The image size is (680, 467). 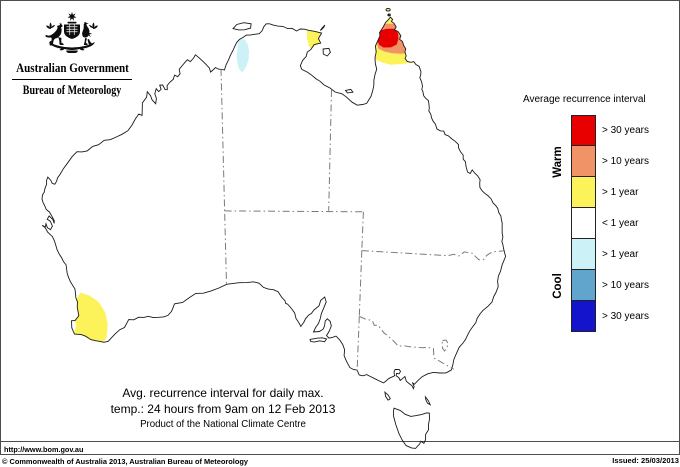 I want to click on legend-label-4: > 1 year, so click(x=620, y=254).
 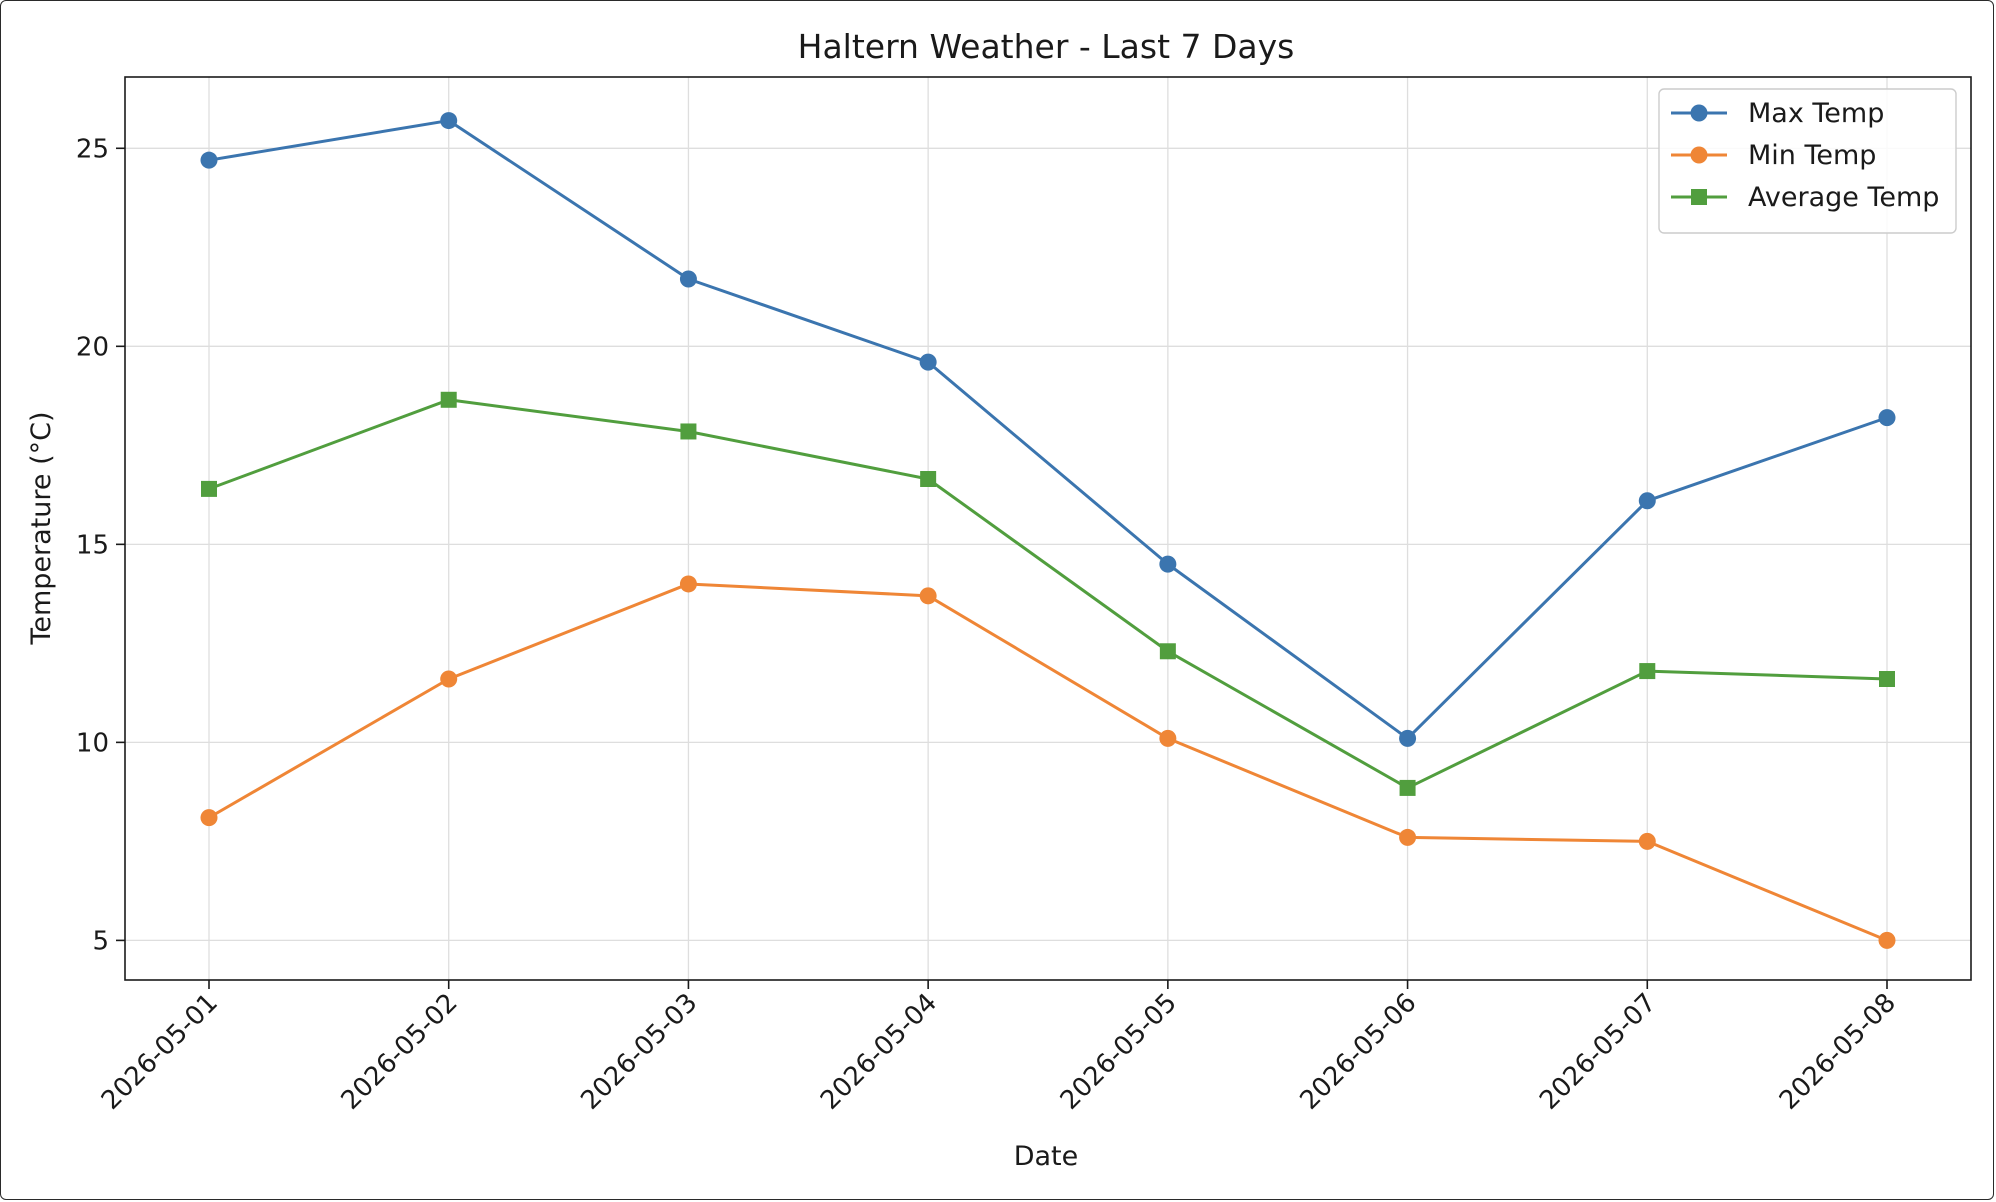 I want to click on legend-item-max-temp: Max Temp, so click(x=1778, y=114).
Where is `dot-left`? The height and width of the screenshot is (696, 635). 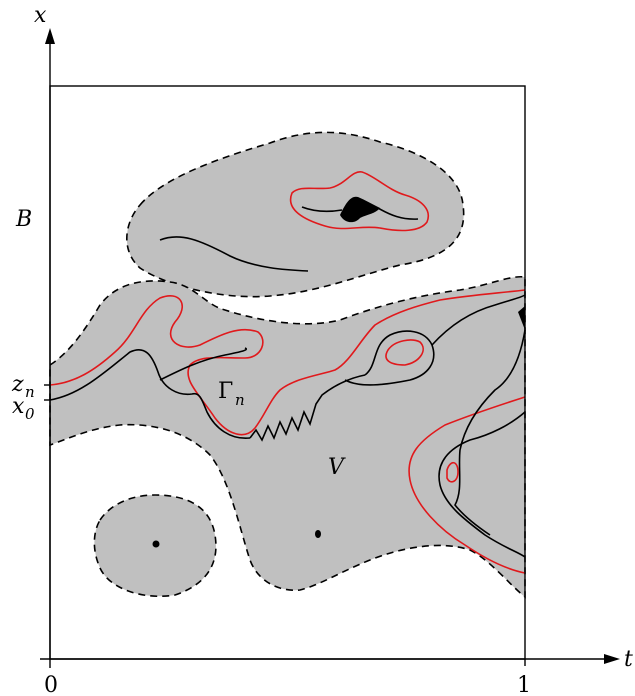 dot-left is located at coordinates (156, 544).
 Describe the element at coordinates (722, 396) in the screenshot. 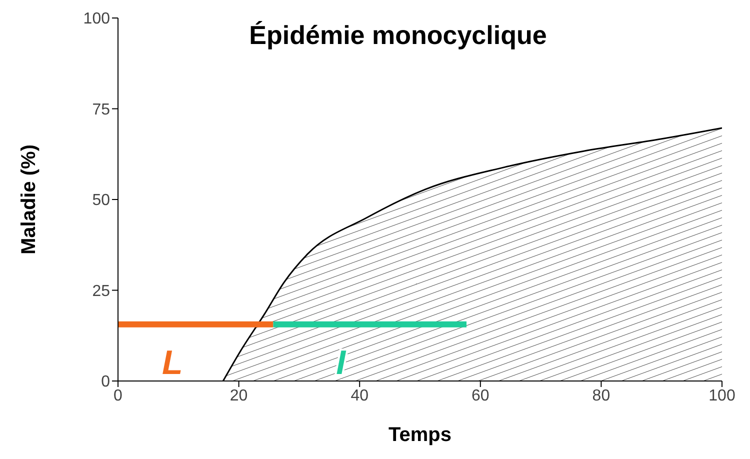

I see `x-tick-label: 100` at that location.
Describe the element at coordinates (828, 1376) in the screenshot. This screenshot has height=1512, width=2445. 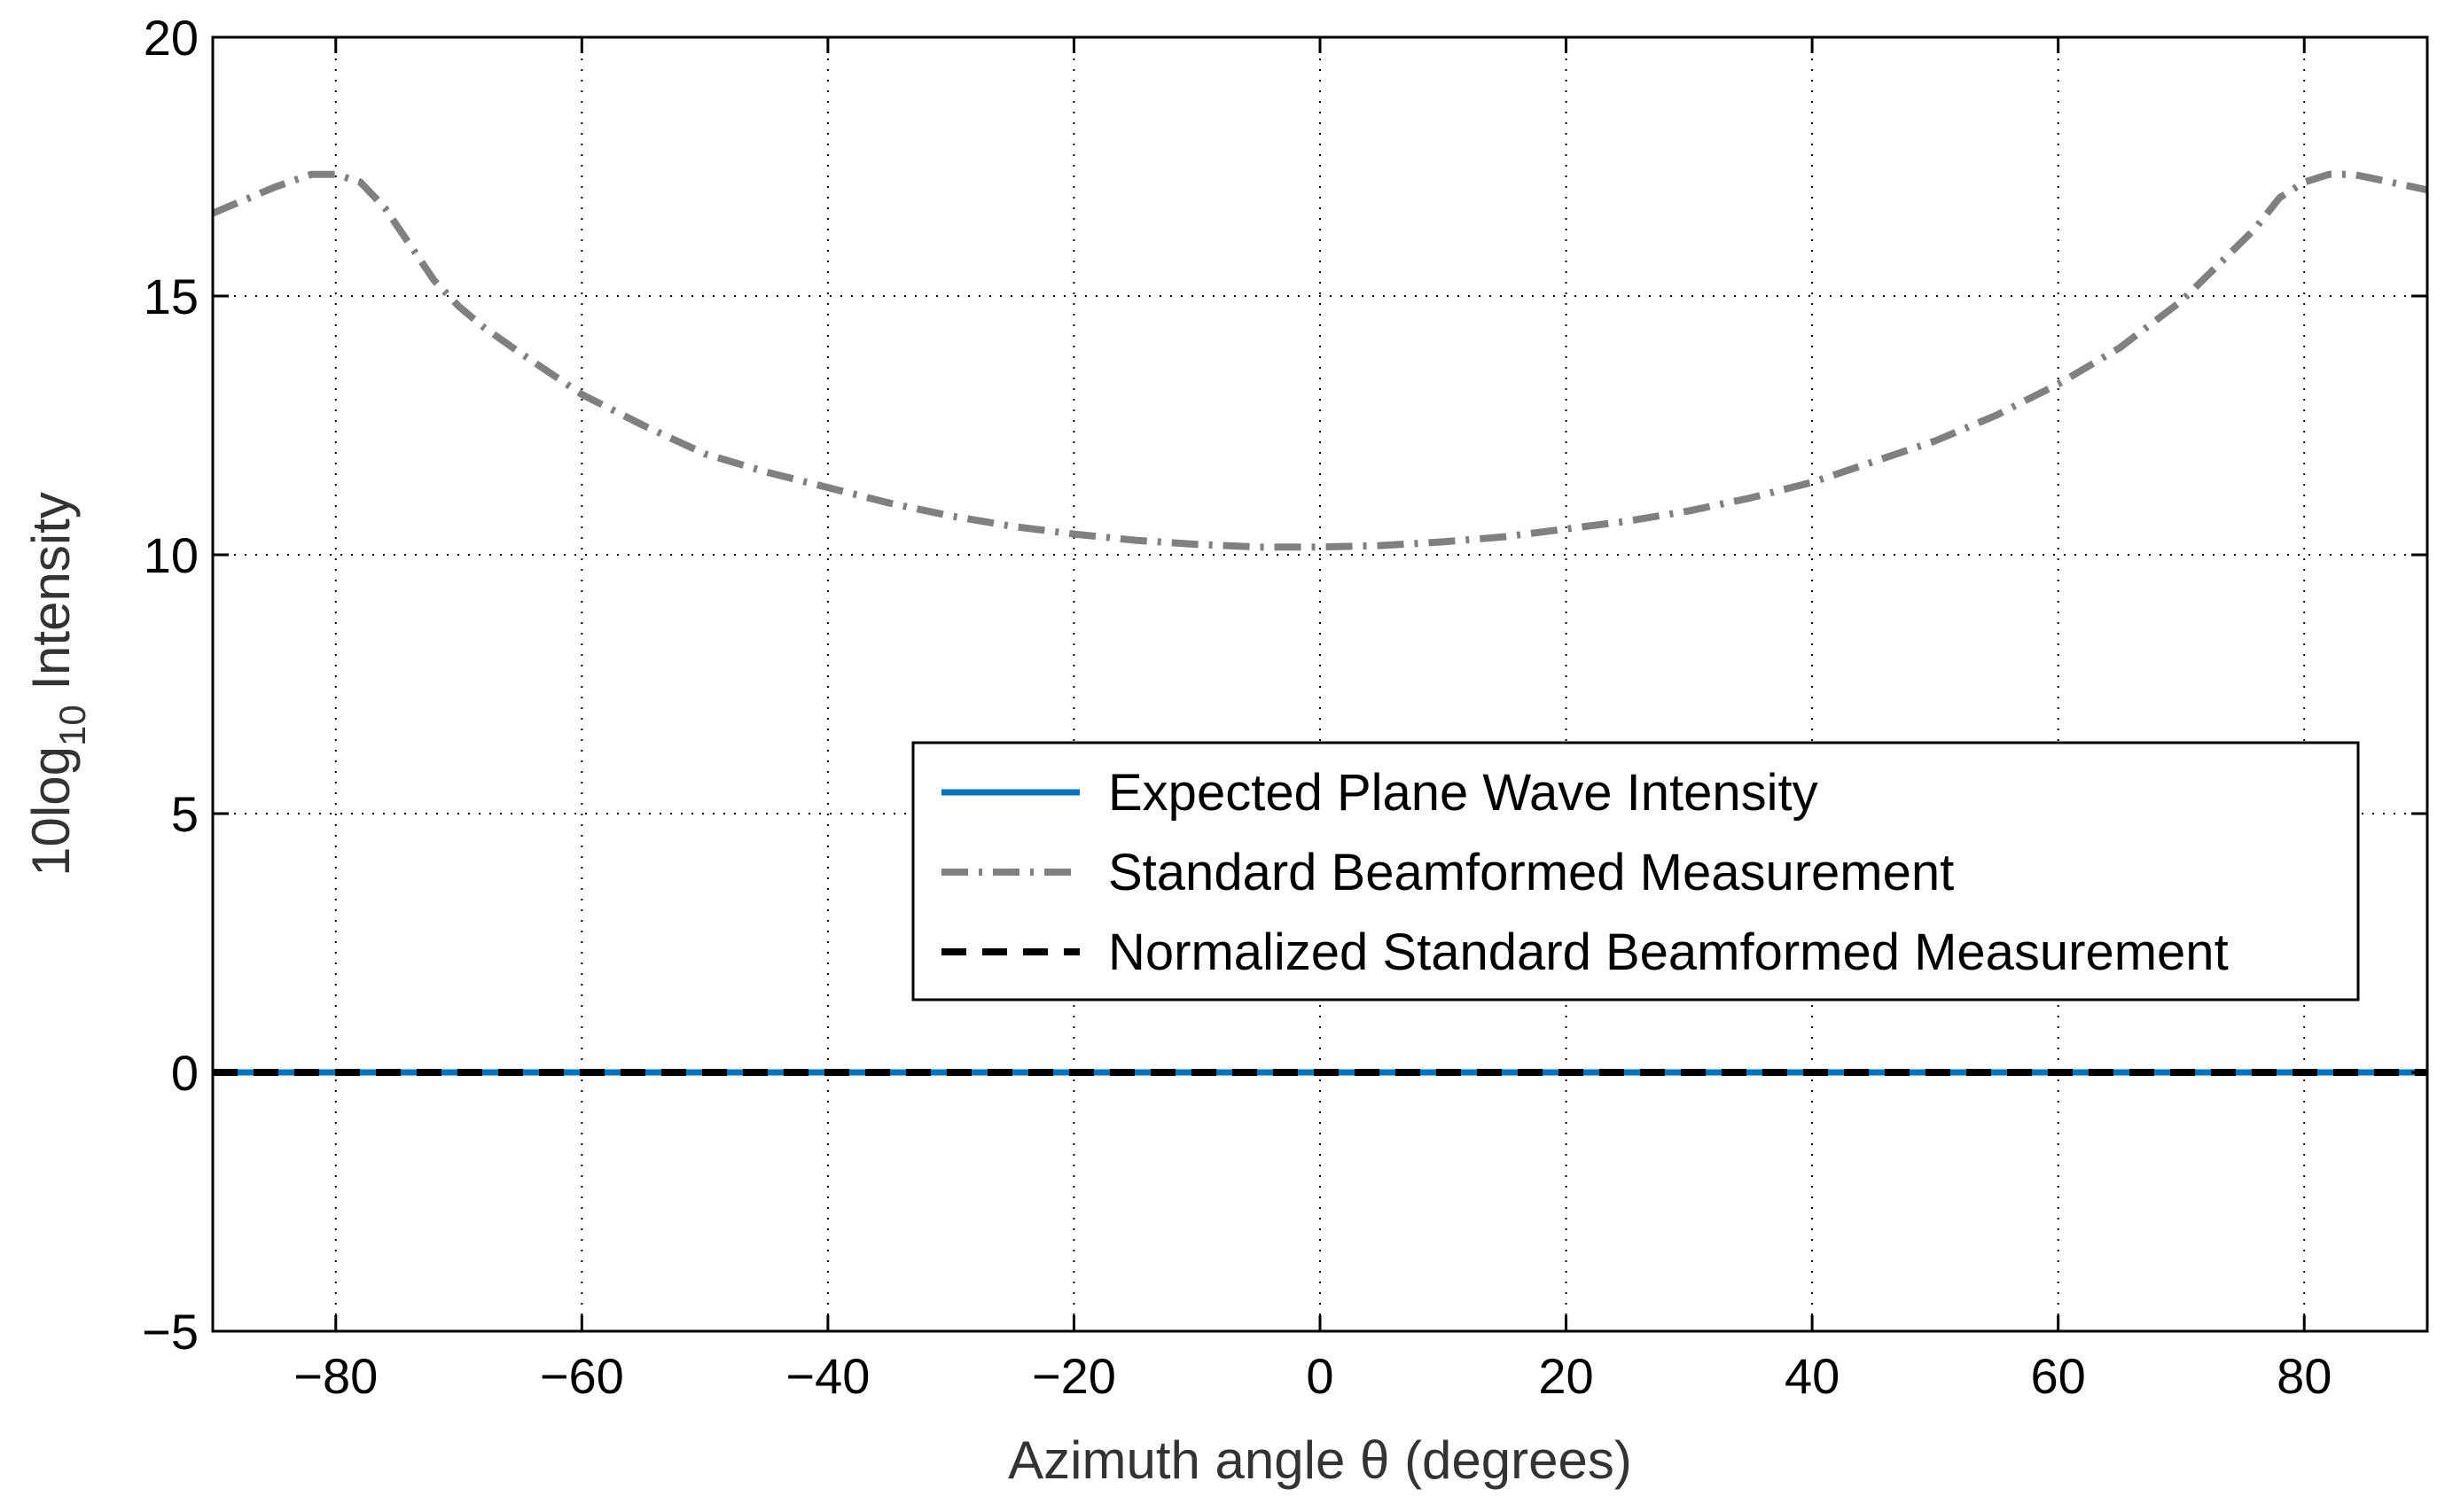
┄┄┄┄┄┄
:: TASK DESCRIPTION ::
Swap "screenshot" for "image" in the items from the line with "Describe the element at coordinates (722, 396)" through the end of the items, keeping everything else the same and leaving the pictures out.

:: TASK SOLUTION ::
 Describe the element at coordinates (722, 396) in the image. 

I see `x-tick-label: 100` at that location.
Describe the element at coordinates (828, 1376) in the image. This image has height=1512, width=2445. 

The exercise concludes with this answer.